Posted on 04/22/2008 12:42:59 PM PDT by Eye On The Left
The Popular Front sought to enlist Western artists and intellectuals, some of them not party members but "fellow travelers," to use art, literature, and music to insinuate the Marxist worldview into the broader culture. The murals of Diego Rivera, the poetry of Langston Hughes, the novels of Howard Fastall exemplified this approach. Its an irony that communists should seek to change the culture, of course, since Marxism holds that culture is merely a reflection of underlying economic structures, whose transformation will bring about capitalisms inevitable collapse.

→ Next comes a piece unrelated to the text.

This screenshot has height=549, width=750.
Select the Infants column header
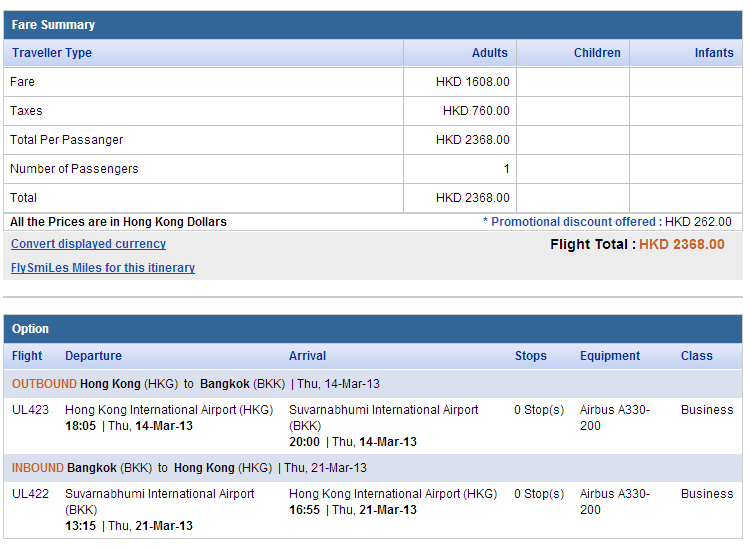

(Excerpt) Read more at city-journal.org ...
....but speaking of "arts and culture" in our society, take a quick look at the following and see if it all begins to make a little more sense to you.
Louis Farrakhan, at the annual Saviours' Day celebration in Chicago, Feb. 25, 2008: "This young man is the hope of the entire world that America will change and be made better"..."If you look at Barack Obama's audiences and look at the effect of his words, those people are being transformed."
Source: http://abcnews.go.com/US/wireStory?id=4337417
Louis Farrakhan, at the Millions More Movement rally in DC, Oct 15, 2005: "Mao Tse Tung...had a billion people whose lives he had to transform. ...what Mao Tse Tung did was, he went to the cultural community, and they [Farrakhan spreads his arms beneficently] accepted his idea.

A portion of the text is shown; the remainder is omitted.